→ **Entries on target coordinates**
▼

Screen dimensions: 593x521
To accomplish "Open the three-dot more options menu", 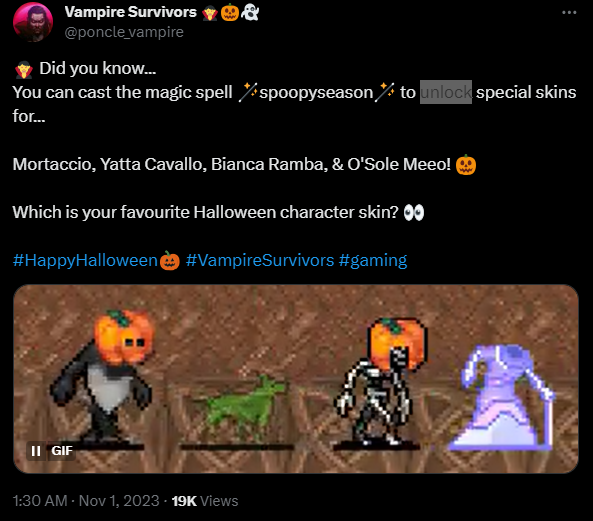I will tap(569, 12).
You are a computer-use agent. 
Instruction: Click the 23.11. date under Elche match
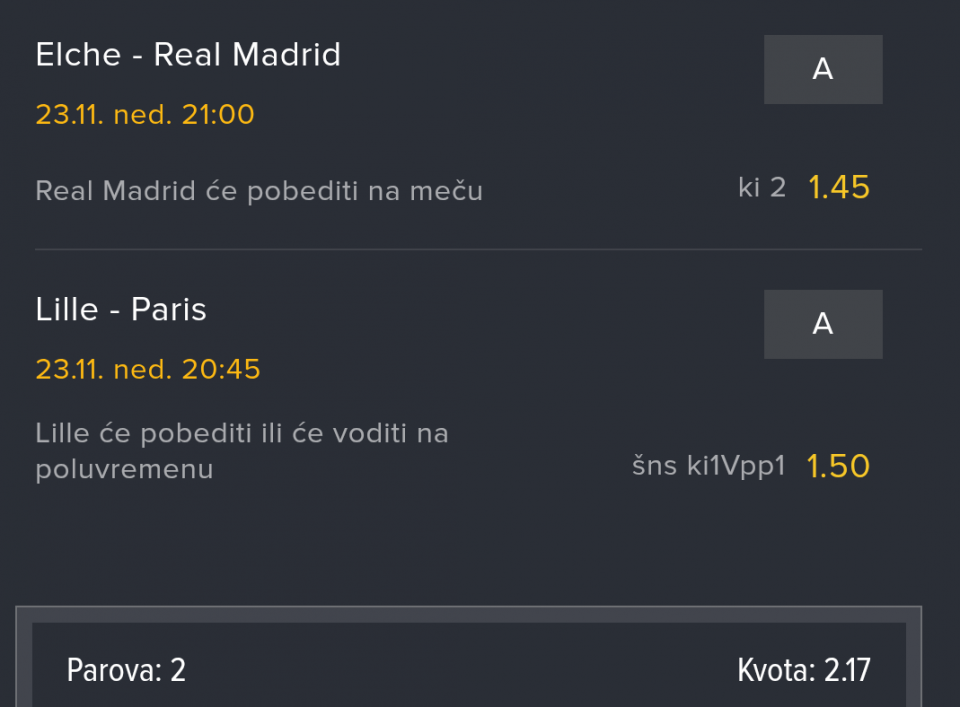69,115
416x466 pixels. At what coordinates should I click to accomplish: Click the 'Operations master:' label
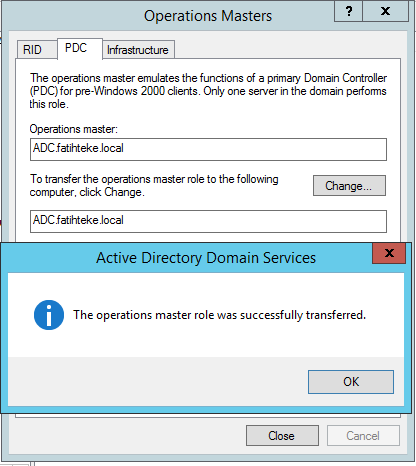pyautogui.click(x=74, y=129)
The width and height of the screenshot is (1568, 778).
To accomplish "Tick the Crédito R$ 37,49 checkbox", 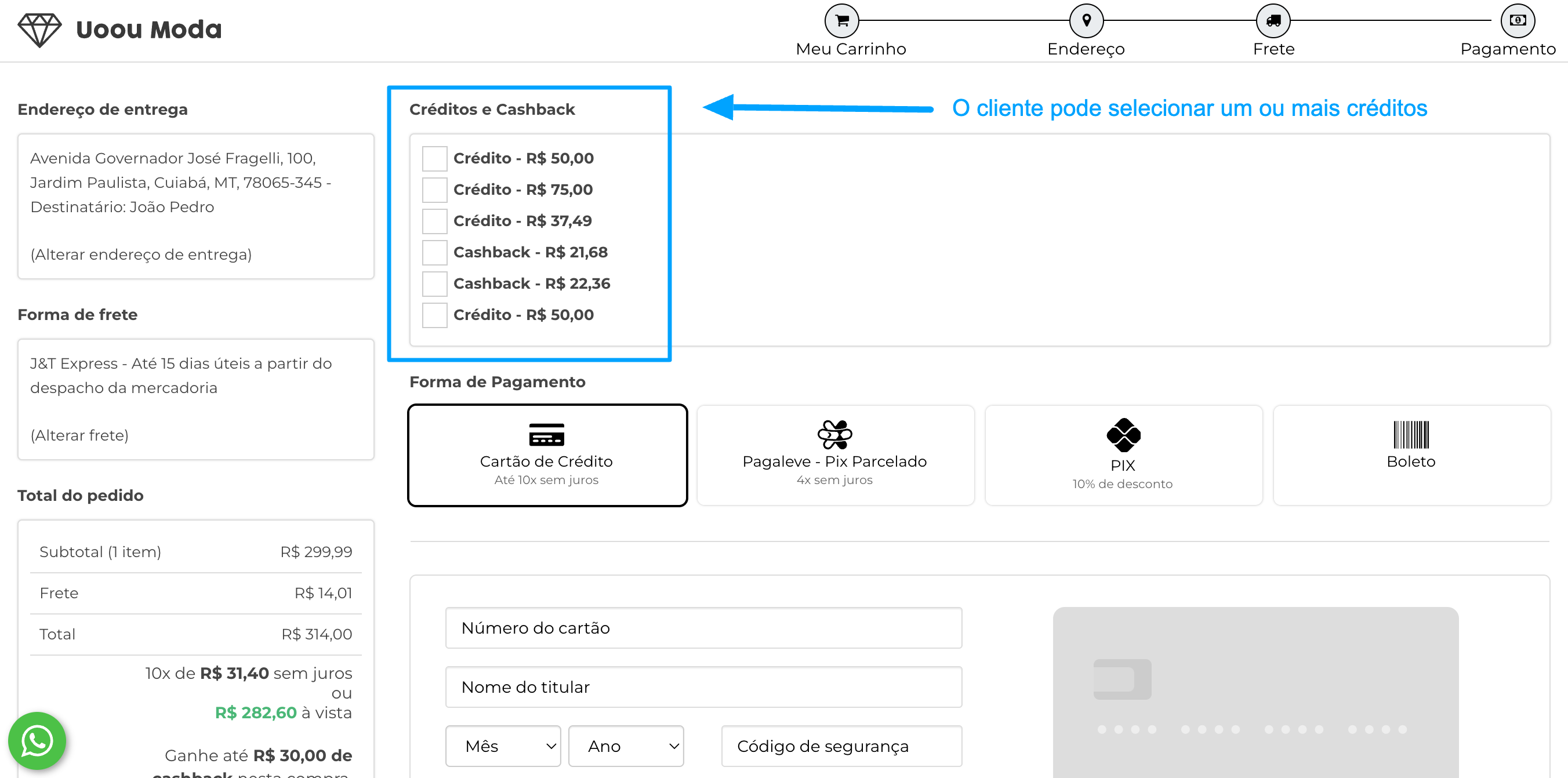I will pos(434,221).
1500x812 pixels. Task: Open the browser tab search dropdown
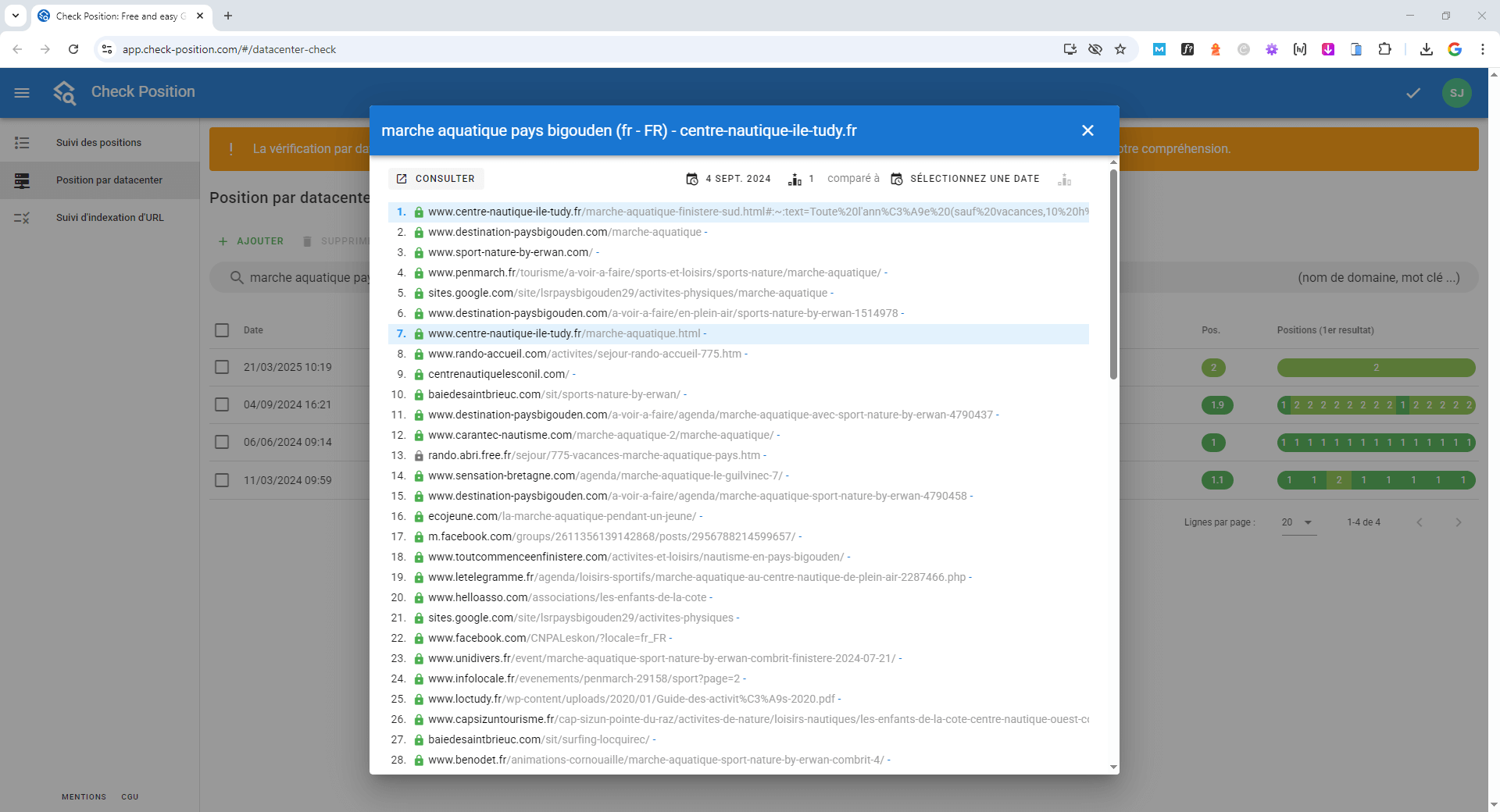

▲

→ **Problem to work on**
Rewrite the stretch from the line containing "You are a computer-use agent." through the line containing "pyautogui.click(x=74, y=129)", changing "Elche" to "Sevilla" and keeping everything else the same. Leave the pictures out of your answer.

→ **Expected output**
You are a computer-use agent. 
Instruction: Click the 23.11. date under Sevilla match
69,115
416x466 pixels. At what coordinates should I click to accomplish: Click the 'Operations master:' label
pyautogui.click(x=74, y=129)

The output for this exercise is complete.